- Exercise details -
Set down each entry exactly as given; pictures should not appear in the copy.

- Given information -
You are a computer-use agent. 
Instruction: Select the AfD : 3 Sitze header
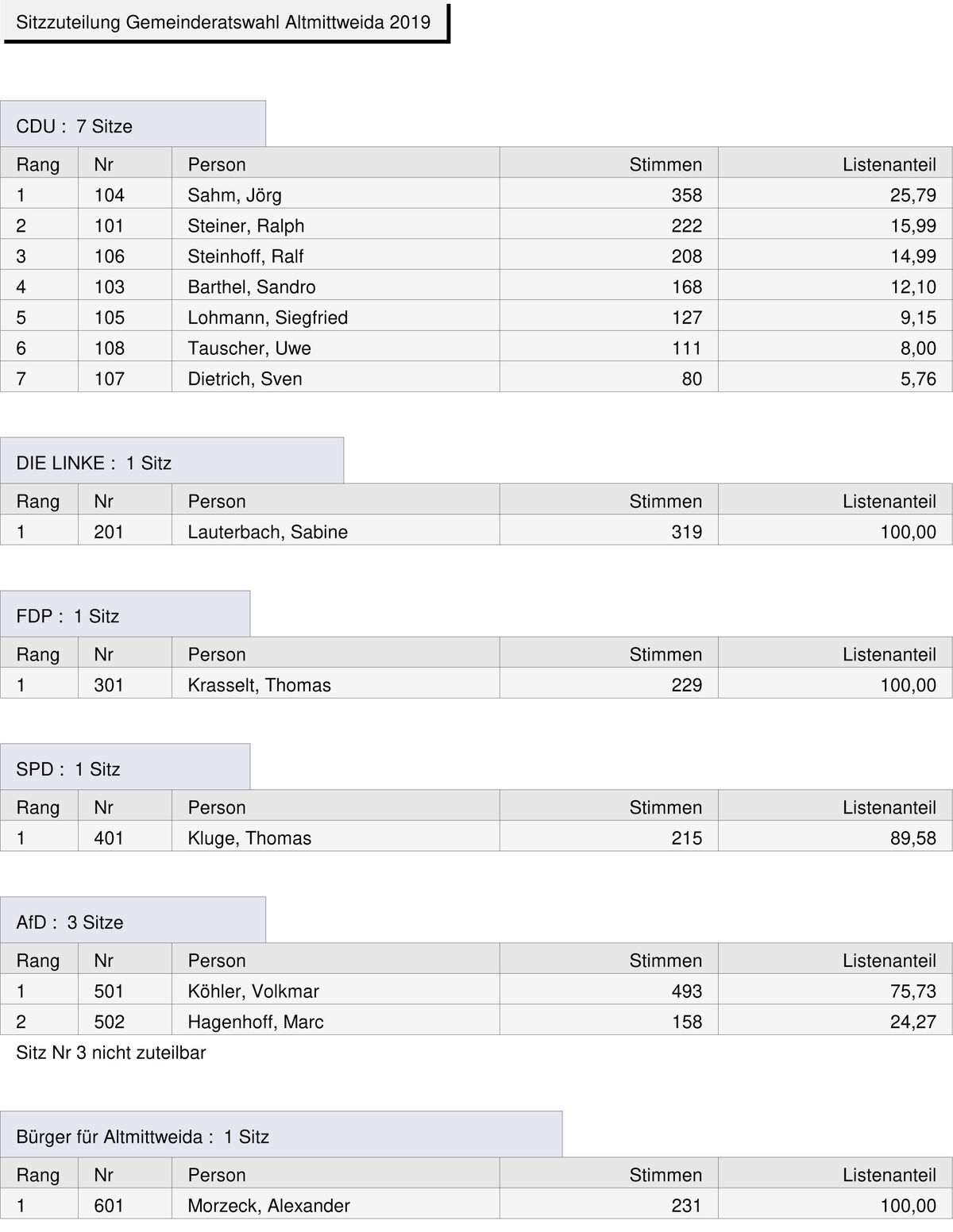pyautogui.click(x=133, y=920)
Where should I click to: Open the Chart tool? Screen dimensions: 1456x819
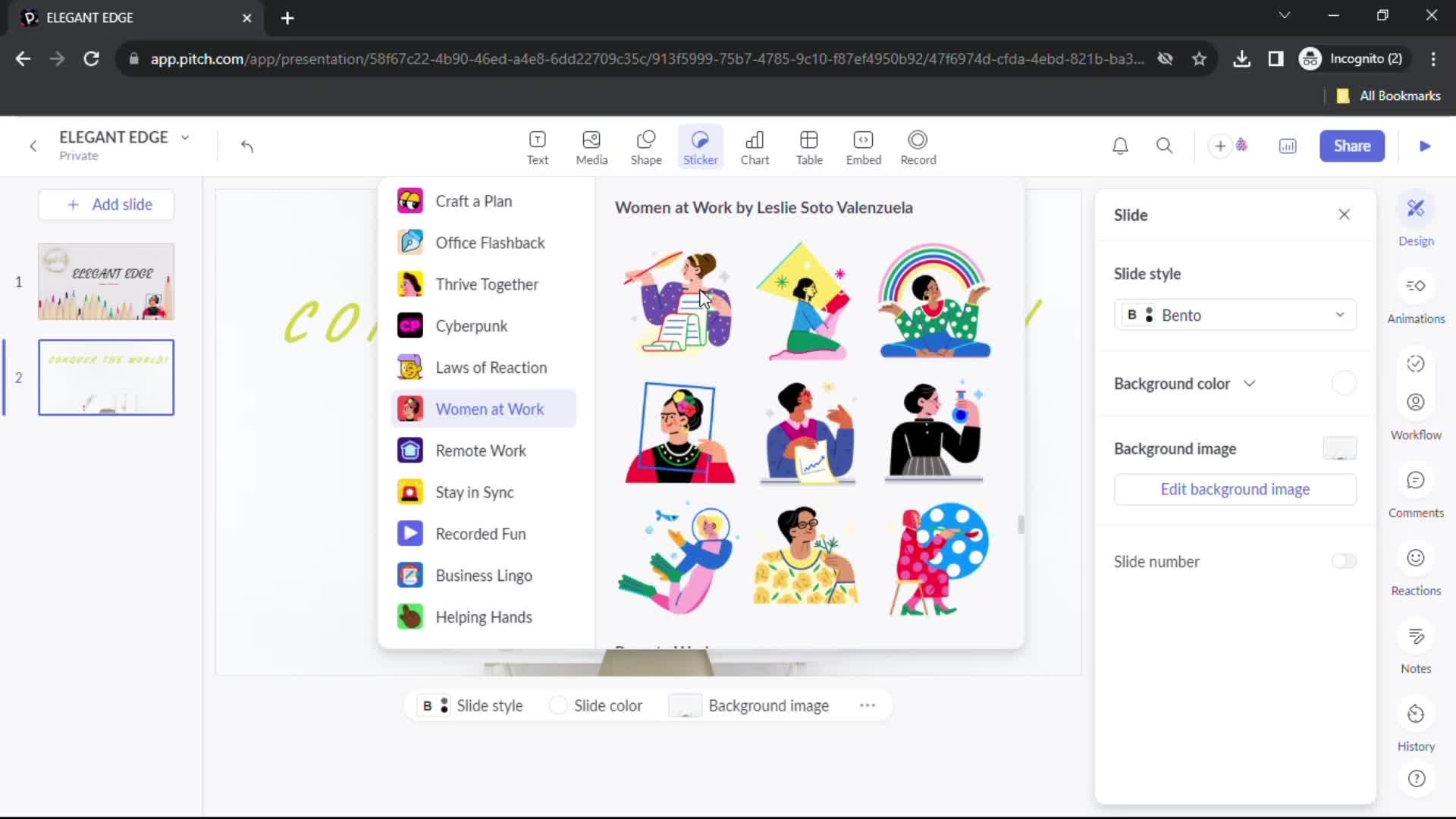coord(754,146)
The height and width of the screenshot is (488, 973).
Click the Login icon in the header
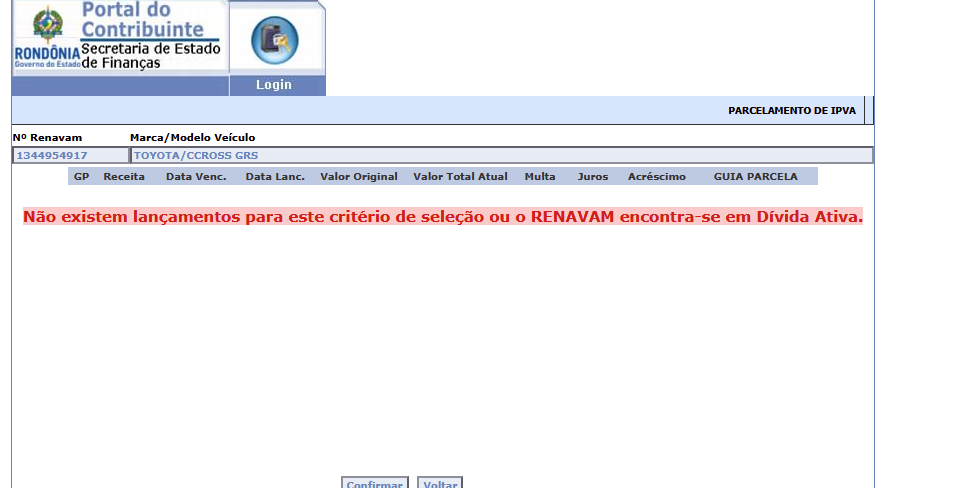click(x=274, y=38)

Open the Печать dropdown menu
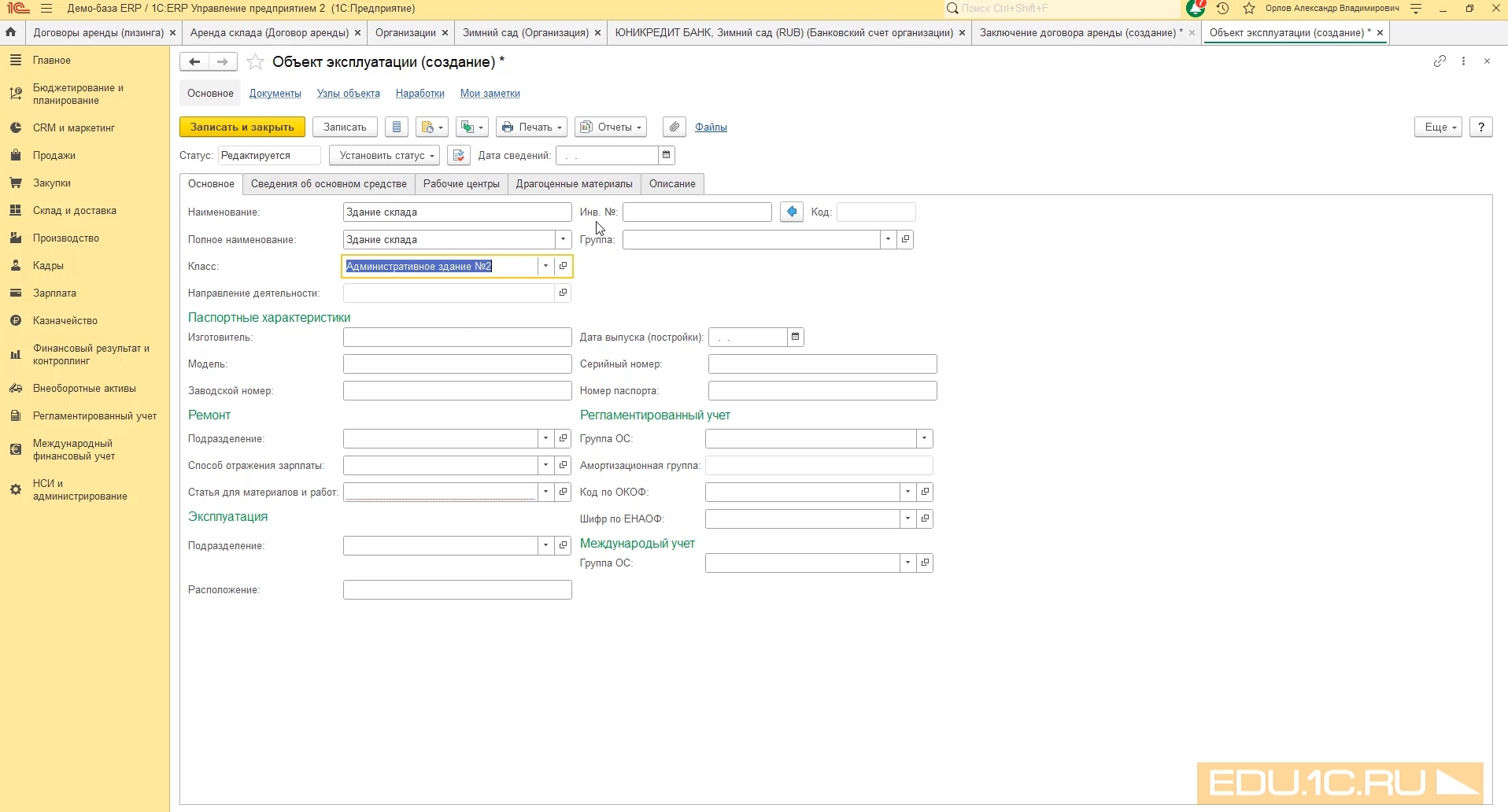coord(531,127)
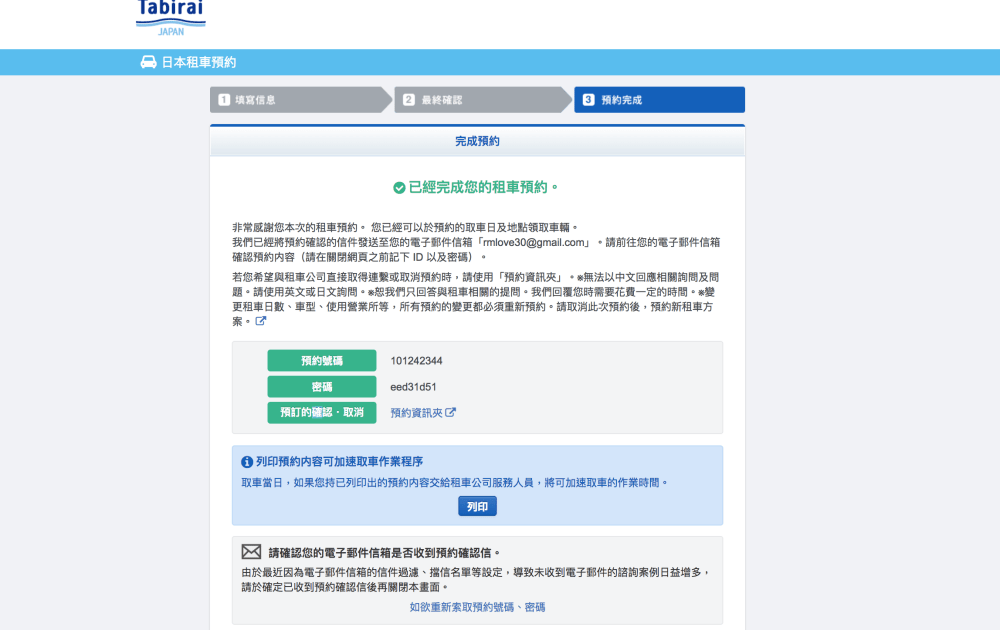Click the reservation number 101242344
Image resolution: width=1000 pixels, height=630 pixels.
(417, 361)
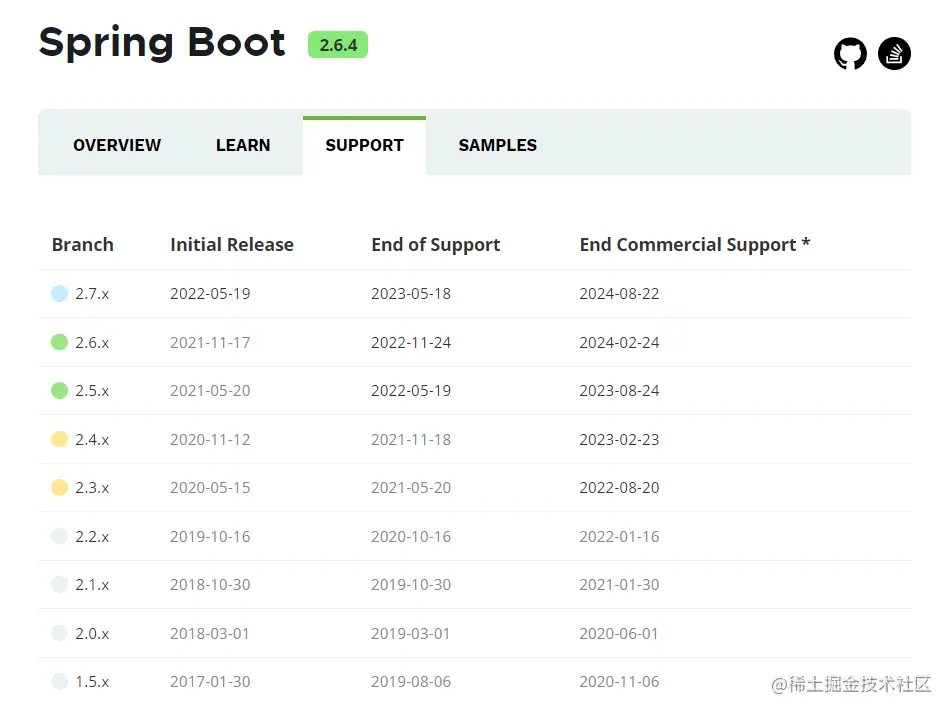Screen dimensions: 952x715
Task: Click the yellow status dot next to 2.3.x
Action: coord(59,487)
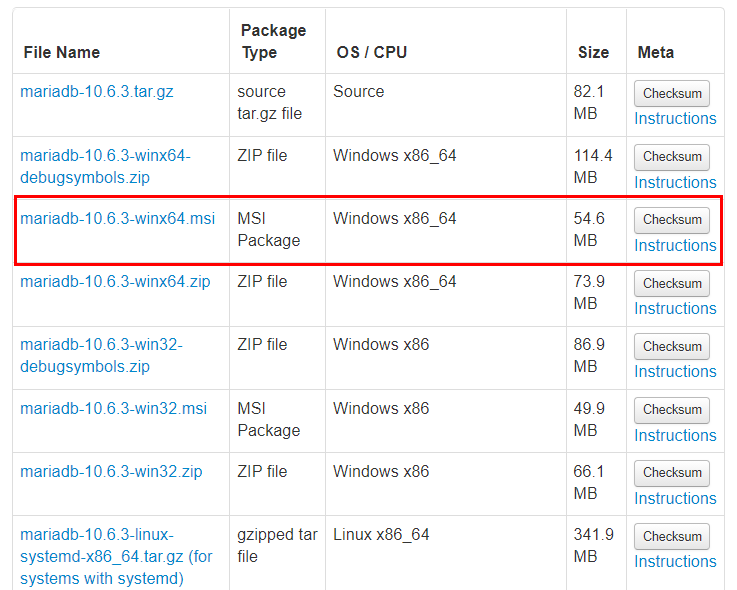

- Exercise solution -
You are a computer-use agent. 
Instruction: Select the AfD : 3 Sitze header
pyautogui.click(x=133, y=920)
Where should I click to: Open the Chart tool? Screen dimensions: 1456x819
coord(754,146)
The height and width of the screenshot is (488, 973).
Click the Login icon in the header
click(x=274, y=38)

Open the Печать dropdown menu
coord(531,127)
Click the reservation number 101242344
Image resolution: width=1000 pixels, height=630 pixels.
(417, 361)
Screen dimensions: 952x715
Task: Click the yellow status dot next to 2.3.x
Action: coord(59,487)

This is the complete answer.